É uma pena que o roteiro – escrito pelo próprio Linklater – não tenha sido feliz ao adaptar a idéia original do livro “A Scanner Darkly”, do já falecido Phillip K. Dick. Afinal, os textos de Dick já originaram grandes filmes de ficção científica, como “Blade Runner”, “O Vingador do Futuro” e “Minority Report – A Nova Lei”. O roteirista Charlie Kaufmann e o diretor Terry Gilliam já haviam começado a desenvolver projetos baseados em “A Scanner Darkly”, mas infelizmente nenhum deles vingou.
Ambientada num futuro próximo, a história fala de uma nova e poderosa droga que causa forte dependência e sérios danos cerebrais. O policial Bob Arctor (Keanu Reeves) trabalha infiltrado entre os usuários, e acaba transformando-se num deles. Sua vida dupla o leva a uma situação esquizofrênica, embaralhando sua mente e tornando cada vez mais invisível o limite entre realidade e alucinação. Chega a lembrar a situação do agente Deckard, de “Blade Runner”, que também vivia a angústia de não conseguir diferenciar exatamente os Humanos dos Replicantes, podendo ele próprio ser um dos andróides a quem devia destruir.
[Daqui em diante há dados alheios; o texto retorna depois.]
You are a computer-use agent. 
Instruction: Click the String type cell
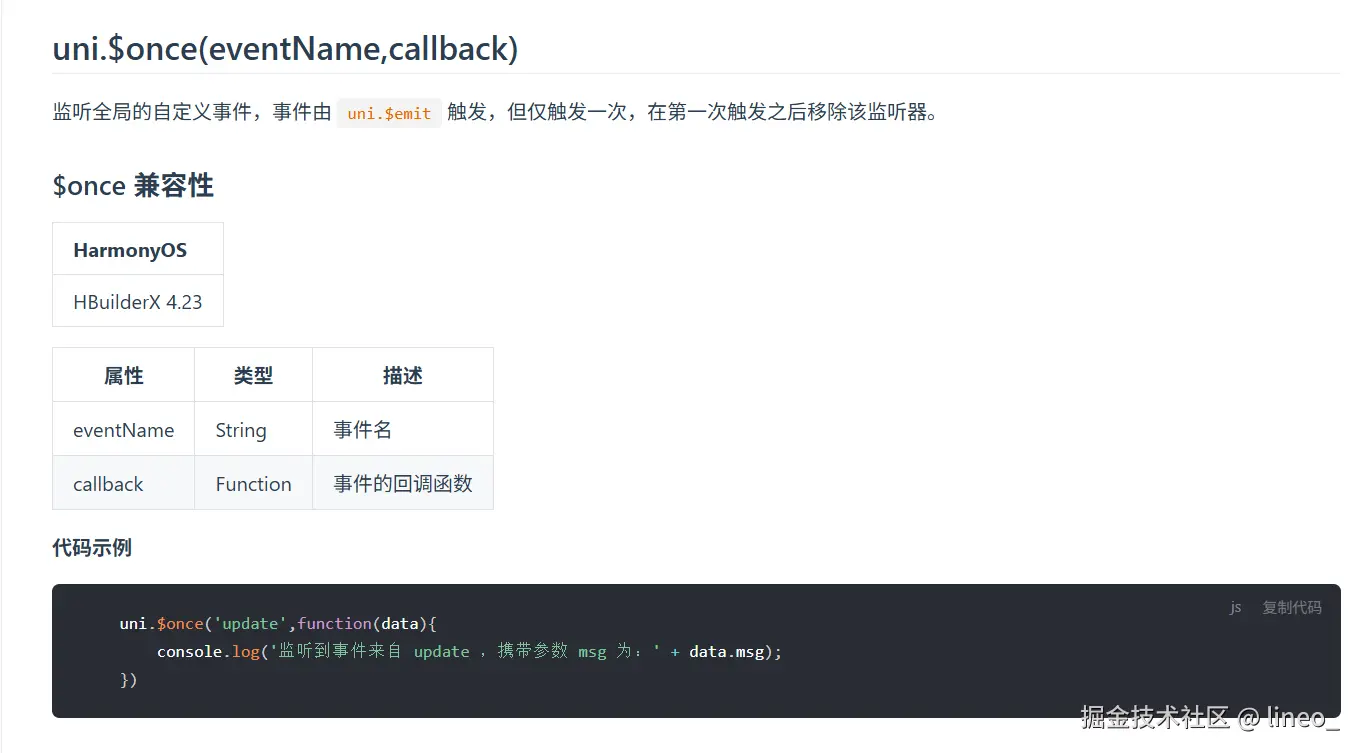click(x=241, y=430)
Porém, Linklater se perde em diálogos gigantescos, sonolentos e supostamente cínicos (herança de Tarantino?), transformando o que poderia ser uma boa ficção científica numa experiência enfadonha. Isso sem contar no desperdício de um bom elenco, que traz ainda Winona Ryder, Robert Downey Jr. e Woody Harrelson. Todos devidamente “desenhados por cima”.